One difference I know is that putting a cursor at the end of each line is cmd+shift+L on Sublime and opt+shift+I on VSCode: minor, but some things don't overlap. VSCode does offer to install a sublime-keymap extension when launched if you have Sublime which configures it to be more sublime-like.
> who was the first to come up with ctrl/cmd-P for quick open by name and ctrl/cmd-shift-P
Sublime has been around longer than VSC so most things would have gone Sublime -> VSC. I recall the cmd+p being a novel and strong selling point for Sublime for me.
However, there are a few things that I think KeyCombiner does better. I am very biased though ;)
- You can edit any combination in your lessons or personal collections. So, if you bind some VSCode bindings to keys that you are used to from Sublime, that's not a problem.
- There are quite sophisticated statistics regarding your practice performance. Most importantly, a confidence value for every combination
- You can create your own collections to practice by copying from public collections, manually defining your own combinations, doing CSV import,...

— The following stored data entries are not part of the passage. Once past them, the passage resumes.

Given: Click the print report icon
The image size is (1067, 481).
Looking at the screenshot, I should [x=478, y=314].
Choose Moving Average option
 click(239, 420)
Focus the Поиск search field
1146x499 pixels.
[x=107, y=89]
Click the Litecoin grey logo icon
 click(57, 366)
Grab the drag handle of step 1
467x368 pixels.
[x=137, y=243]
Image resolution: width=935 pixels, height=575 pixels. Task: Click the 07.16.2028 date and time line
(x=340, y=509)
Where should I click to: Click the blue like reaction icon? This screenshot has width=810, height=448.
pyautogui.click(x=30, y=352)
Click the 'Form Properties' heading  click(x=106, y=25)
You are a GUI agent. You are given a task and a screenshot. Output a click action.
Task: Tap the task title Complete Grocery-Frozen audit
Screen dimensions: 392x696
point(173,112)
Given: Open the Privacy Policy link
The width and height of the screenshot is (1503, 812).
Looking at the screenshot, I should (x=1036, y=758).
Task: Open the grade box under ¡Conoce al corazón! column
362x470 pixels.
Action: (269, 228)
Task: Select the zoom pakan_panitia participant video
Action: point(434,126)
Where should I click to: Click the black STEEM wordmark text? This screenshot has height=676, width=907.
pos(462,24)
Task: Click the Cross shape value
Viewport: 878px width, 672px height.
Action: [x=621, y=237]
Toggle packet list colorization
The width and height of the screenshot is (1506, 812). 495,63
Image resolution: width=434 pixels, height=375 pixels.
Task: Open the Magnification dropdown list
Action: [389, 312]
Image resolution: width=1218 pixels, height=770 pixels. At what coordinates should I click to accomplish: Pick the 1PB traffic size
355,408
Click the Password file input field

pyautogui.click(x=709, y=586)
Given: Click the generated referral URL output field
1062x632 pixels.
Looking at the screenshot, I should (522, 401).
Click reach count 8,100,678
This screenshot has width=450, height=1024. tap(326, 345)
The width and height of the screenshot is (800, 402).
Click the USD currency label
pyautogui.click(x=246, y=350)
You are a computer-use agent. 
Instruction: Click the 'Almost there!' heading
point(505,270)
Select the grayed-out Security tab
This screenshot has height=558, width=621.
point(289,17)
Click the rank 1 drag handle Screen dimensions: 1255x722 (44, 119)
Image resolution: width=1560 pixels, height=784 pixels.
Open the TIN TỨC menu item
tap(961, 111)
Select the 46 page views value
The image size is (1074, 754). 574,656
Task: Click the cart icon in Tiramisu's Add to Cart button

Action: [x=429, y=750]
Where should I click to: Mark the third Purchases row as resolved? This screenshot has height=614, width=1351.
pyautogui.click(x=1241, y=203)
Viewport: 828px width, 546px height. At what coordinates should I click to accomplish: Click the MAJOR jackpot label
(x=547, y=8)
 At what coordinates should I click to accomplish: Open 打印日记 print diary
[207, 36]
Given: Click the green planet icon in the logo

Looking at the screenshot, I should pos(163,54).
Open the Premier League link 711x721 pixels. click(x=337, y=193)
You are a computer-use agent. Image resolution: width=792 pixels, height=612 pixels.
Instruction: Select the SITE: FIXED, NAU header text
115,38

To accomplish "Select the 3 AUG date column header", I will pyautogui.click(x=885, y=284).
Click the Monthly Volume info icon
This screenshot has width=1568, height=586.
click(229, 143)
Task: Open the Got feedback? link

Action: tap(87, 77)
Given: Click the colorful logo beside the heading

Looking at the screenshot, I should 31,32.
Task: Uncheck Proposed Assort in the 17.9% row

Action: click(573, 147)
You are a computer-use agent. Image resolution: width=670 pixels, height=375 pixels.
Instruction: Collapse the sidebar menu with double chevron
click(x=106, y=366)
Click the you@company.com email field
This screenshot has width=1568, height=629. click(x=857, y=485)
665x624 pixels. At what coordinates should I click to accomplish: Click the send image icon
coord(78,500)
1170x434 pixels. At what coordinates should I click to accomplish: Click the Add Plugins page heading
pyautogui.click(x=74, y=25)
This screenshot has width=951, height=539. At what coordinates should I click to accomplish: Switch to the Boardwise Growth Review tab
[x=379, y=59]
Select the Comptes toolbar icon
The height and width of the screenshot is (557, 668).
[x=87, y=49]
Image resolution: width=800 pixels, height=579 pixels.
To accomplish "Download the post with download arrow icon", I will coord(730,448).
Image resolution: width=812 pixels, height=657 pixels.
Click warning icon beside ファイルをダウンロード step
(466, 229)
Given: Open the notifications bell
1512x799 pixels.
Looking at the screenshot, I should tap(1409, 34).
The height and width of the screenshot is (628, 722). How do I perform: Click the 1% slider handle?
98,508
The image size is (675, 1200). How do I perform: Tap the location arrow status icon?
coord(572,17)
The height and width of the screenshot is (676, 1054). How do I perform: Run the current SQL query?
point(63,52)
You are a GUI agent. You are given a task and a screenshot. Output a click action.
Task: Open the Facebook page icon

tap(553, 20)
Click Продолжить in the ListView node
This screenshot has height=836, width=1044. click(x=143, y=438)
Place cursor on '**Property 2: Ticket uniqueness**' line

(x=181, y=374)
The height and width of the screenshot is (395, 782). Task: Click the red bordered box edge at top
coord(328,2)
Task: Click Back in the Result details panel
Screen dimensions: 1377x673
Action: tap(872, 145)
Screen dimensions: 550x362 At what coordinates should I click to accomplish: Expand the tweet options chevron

- There is a desktop app that mitigates conflicts with browser (extension) shortcuts
- The desktop app has an instant lookup feature that shows you the shortcuts of the current app (+ current browser tab on macOS), and all the combinations in your personal collection and lessons. You can trigger the instant lookup from anywhere via a global shortcut, so you don't need to leave your current context.
If I could make a suggestion for KeyCombiner, I think that having a way to start out as an anonymous user (with no sign up or email confirmation) at first, and then asking users to sign up once they've completed a few lessons would make it even more appealing to try out.
The "Start Learning" button at the top right of your site IMHO should be a bit of a demo mode.
(I know that it's harder/messier to implement a "half anonymous" mode -- this is just a suggestion) :-)
Those 4 rectangles should contain the next 4 shortcuts that you have to type. Not sure how this could happen. If you don't mind, could you try with a different collection or lesson? Does the browser console show some errors?
I love it but you can cut yourself pretty badly on the learning curve.
On the other hand, I can't imagine doing 19 lessons on VSCode shortcuts. Actually, I can, I just am sure I wouldn't remember much afterwards.
During that tutorial I pressed the wrong thing and somehow deleted the whole file. I then thought, vim is not for me :)
I stuck with Emacs, though I recently discovered the joys of vim too.
Not sure how the dev is going to work around that one
There is KeyCombiner Desktop that enables practice of any browser-reserved shortcuts. Only OS-reserved bindings are still a problem, but fortunately there's very few of those.
KeyCombiner Desktop also comes with an instant lookup feature that let's you look up all shortcuts that are in your combined collections plus those of the currently active application. On macOS, KeyCombiner can even show the shortcuts for the active browser tab!
The complete disregard for normal Microsoft UX conventions is bothersome.
The only limitation with Firefox is that it does not support the navigator.keyboard API. So, the visual keyboard and some other advanced KeyCombiner features cannot show your system's keyboard layout but rather have to default to the US layout.